The Sun’s Page 3 girls could be putting on shirts and looking for alternative employment as an online petition calls for The Sun editor Dominic Mohan to ‘Take The Bare Boobs Out Of The Sun’.
The petition received a boost in signatures (at the time of writing it has 25,000) after the headline-making topless pictures of Kate Middleton were printed by magazines in France, Italy, Denmark and Ireland, bringing boobs, and the appropriateness of their use as a means to sell magazines or newspapers, to the forefront of public consciousness.
A well-hashed argument used against both the The Sun’s Page 3 and the publication of the Middleton photographs is that these images are degrading to women.
“Stop conditioning your readers to view women as sex objects,” reads the Page 3 petition.
Of course, no one is pretending that the Duchess of Cambridge’s case is the same as that of a Page 3 girl.

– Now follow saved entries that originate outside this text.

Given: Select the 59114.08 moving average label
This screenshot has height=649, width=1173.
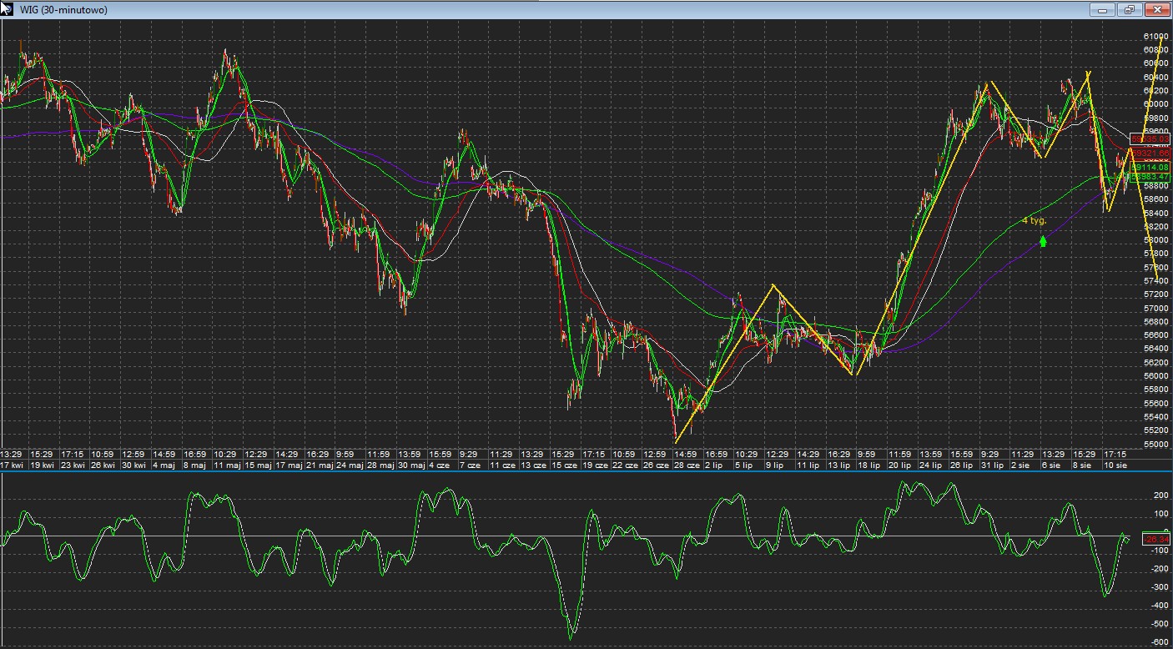Looking at the screenshot, I should coord(1150,168).
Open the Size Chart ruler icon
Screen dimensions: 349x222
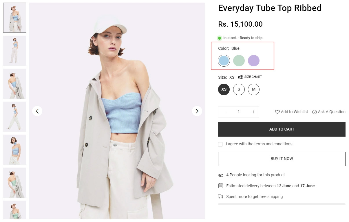coord(241,77)
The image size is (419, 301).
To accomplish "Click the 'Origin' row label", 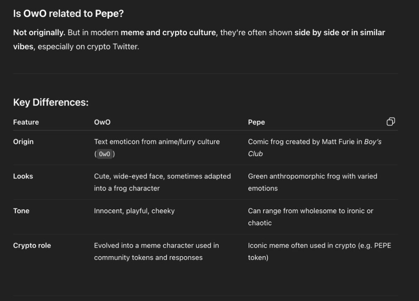I will pyautogui.click(x=23, y=142).
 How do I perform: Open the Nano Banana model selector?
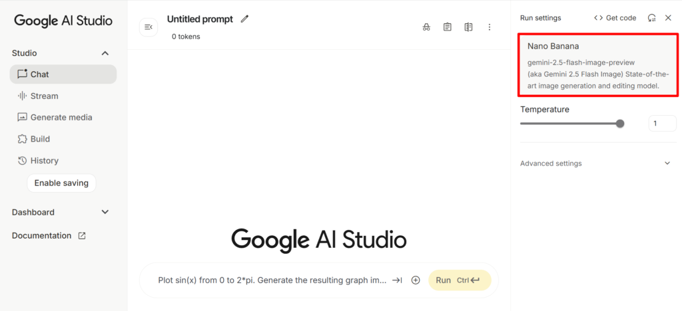click(598, 64)
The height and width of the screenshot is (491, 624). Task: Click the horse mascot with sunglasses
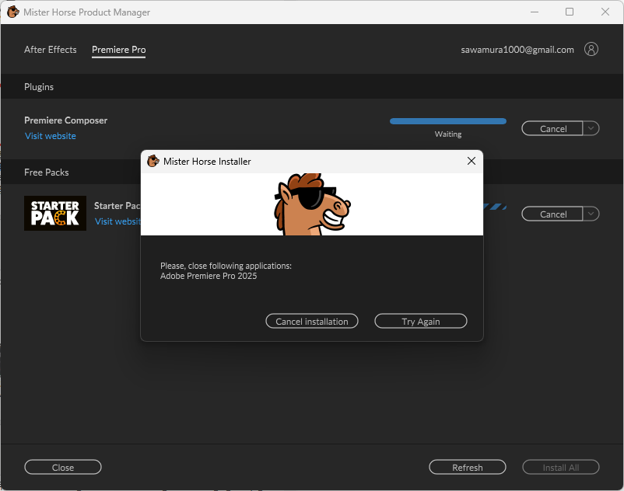click(x=312, y=204)
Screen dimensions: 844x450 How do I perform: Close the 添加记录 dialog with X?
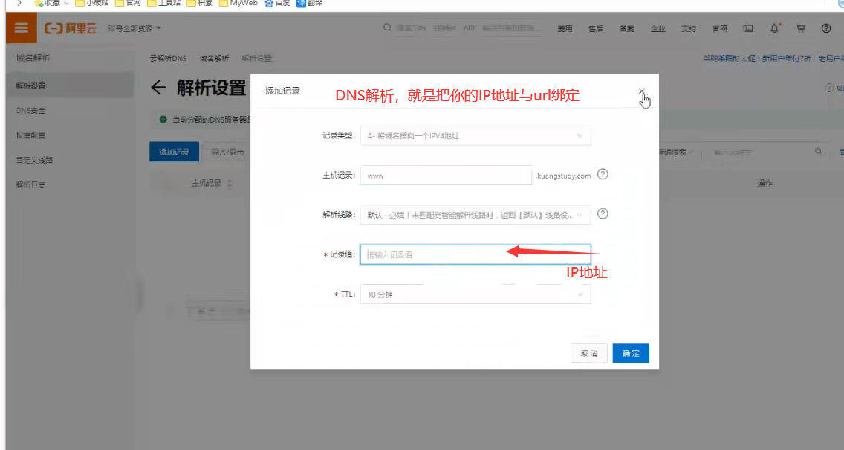(641, 91)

The pictures of Middleton should not have been published because they were a gross invasion of privacy. However, they were not inherently degrading.
Likewise, why is a Page 3 girl with her tits out an “object” in a way that any other photograph of an unknown person is not? Why do naked breasts change the game?
There is nothing demeaning about being photographed with your kit off if the picture is being taken with consent. In fact, the power in that transaction lies in the hands (or breasts) of the one who is being photographed.
It’s the male readers of The Sun, not the Page 3 girls, who I feel vaguely embarrassed for.
There’s something immature and unsophisticated about the need to have a daily dose of 21-year-old tits with your news.
One woman with her boobs out does not negate another, who chooses to don a suit and work in an office.
Human beings are quite capable of understanding that their fantasies about half-naked women in pictures don’t mean that every female they meet is a “sex object”.
It’s the idea that breasts are somehow humiliating in themselves that needs to be questioned.
Agree or disagree? Is Page 3 a good thing? letters@tntmagazine.com
Yes, the high street is hell
A “shock” poll published last week revealed that women do not, after all, love shopping. According to the study, a third of women positively hate the experience, citing queues, clothes that don’t fit and rude staff as the main reasons for their failure to adhere to the “retail therapy” stereotype.
In fact, not only does shopping do little to soothe furrowed brows, but for many it is downright torturous; 15 per cent of women said they had cried on a shopping trip, usually because they felt fat.
It’s funny the things we feel surprised (or guilty?) about not liking. Of course shopping’s not fun. It’s the perfect storm, really: body image obsessions are highlighted, money we don’t have is spent and precious free time is wasted.
Not many will take the brave step and stop shopping altogether. But I at least will feel heartened that one in three of my fellow shoppers would rather be in the pub.